*Aim of the task*
For the records below, print the lines from the line with "Click Open Theme Editor button" through the line with "Expand the Use" exactly as written; include both end lines and exclude the rest.

*Recorded information*
---

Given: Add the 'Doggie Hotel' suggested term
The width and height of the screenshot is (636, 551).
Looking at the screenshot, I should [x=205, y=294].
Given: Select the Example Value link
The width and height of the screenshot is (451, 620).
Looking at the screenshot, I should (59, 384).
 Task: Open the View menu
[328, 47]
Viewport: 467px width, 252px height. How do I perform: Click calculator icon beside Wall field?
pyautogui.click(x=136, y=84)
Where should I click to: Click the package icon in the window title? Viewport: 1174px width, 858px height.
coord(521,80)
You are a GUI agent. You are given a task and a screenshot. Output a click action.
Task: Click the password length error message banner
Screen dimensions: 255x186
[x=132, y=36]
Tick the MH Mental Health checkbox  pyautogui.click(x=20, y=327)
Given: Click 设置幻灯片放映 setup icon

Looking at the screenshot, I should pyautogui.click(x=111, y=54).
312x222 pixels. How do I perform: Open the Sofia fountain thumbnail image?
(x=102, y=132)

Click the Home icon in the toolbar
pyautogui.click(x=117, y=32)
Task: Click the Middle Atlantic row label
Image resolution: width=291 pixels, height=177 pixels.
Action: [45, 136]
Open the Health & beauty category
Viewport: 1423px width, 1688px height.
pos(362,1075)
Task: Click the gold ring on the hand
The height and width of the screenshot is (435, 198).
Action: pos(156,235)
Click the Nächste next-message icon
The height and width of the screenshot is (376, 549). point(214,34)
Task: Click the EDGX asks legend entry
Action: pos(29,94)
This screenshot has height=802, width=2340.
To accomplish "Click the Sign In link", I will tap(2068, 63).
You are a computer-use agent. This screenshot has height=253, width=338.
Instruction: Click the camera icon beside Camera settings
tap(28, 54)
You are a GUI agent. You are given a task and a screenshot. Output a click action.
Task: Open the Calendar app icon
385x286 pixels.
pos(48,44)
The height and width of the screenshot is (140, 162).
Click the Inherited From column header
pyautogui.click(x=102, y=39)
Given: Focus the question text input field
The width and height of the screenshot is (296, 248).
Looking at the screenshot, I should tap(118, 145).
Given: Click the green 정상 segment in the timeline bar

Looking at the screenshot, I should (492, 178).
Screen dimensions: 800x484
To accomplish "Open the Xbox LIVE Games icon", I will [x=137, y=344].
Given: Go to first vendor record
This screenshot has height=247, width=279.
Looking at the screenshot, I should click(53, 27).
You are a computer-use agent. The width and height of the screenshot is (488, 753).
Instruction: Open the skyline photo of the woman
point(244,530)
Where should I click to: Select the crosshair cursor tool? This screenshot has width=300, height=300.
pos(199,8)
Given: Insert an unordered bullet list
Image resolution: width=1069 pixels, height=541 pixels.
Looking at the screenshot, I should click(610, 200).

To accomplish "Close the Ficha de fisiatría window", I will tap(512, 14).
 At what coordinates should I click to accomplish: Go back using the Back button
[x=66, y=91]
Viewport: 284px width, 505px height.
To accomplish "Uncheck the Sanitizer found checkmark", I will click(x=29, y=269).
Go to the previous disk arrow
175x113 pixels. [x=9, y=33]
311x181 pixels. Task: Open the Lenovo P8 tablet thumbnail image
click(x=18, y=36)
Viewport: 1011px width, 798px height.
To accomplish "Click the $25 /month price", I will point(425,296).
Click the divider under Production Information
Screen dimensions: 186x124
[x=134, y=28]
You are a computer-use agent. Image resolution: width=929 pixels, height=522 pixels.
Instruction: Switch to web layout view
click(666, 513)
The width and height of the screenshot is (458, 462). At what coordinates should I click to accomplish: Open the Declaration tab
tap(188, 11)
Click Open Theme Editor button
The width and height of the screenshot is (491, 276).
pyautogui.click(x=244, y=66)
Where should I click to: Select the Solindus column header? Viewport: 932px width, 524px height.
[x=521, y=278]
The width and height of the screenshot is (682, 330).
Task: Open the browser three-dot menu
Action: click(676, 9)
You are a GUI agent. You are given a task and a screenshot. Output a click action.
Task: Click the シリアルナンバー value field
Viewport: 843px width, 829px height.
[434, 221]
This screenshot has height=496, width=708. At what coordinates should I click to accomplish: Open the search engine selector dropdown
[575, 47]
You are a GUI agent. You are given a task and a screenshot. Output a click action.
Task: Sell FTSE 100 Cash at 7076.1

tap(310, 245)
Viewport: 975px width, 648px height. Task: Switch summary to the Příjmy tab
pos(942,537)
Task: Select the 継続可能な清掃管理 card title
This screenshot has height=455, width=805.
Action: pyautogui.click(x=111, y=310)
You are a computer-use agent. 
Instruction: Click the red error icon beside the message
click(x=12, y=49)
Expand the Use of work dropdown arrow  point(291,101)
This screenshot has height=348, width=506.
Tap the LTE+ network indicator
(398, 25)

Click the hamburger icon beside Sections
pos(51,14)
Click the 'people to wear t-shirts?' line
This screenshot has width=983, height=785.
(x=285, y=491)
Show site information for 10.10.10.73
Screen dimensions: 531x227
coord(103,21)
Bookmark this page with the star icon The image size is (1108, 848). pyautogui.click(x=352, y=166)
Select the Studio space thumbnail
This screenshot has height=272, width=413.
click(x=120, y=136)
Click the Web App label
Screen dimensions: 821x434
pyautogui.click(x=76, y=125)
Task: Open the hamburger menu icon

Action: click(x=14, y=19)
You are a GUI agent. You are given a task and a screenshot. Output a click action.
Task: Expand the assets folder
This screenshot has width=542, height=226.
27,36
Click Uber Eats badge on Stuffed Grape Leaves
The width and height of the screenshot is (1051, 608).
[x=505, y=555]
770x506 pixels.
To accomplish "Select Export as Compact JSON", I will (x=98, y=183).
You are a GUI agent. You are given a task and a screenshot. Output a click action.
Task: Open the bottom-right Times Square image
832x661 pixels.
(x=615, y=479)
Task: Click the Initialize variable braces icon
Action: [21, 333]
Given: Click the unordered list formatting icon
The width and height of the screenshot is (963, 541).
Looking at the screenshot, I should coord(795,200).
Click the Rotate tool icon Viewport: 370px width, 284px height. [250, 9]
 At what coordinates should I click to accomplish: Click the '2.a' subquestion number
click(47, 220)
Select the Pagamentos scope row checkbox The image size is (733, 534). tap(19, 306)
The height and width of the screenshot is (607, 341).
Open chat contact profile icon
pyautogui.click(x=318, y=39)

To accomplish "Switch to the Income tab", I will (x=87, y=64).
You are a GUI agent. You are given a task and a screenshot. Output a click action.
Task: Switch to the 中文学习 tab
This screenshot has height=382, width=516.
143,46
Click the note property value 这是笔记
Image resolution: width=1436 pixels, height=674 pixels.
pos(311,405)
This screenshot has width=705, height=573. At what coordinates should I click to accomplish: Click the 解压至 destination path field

---

*Exercise response*
Click Open Theme Editor button
The width and height of the screenshot is (491, 276).
pyautogui.click(x=244, y=66)
Where should I click to: Select the Solindus column header? Viewport: 932px width, 524px height.
[x=521, y=278]
The width and height of the screenshot is (682, 330).
Task: Open the browser three-dot menu
Action: click(676, 9)
You are a GUI agent. You are given a task and a screenshot. Output a click action.
Task: Click the シリアルナンバー value field
Viewport: 843px width, 829px height.
[434, 221]
This screenshot has height=496, width=708. At what coordinates should I click to accomplish: Open the search engine selector dropdown
[575, 47]
You are a GUI agent. You are given a task and a screenshot. Output a click action.
Task: Sell FTSE 100 Cash at 7076.1

tap(310, 245)
Viewport: 975px width, 648px height. Task: Switch summary to the Příjmy tab
pos(942,537)
Task: Select the 継続可能な清掃管理 card title
This screenshot has height=455, width=805.
Action: pyautogui.click(x=111, y=310)
You are a computer-use agent. 
Instruction: Click the red error icon beside the message
click(x=12, y=49)
Expand the Use of work dropdown arrow  point(291,101)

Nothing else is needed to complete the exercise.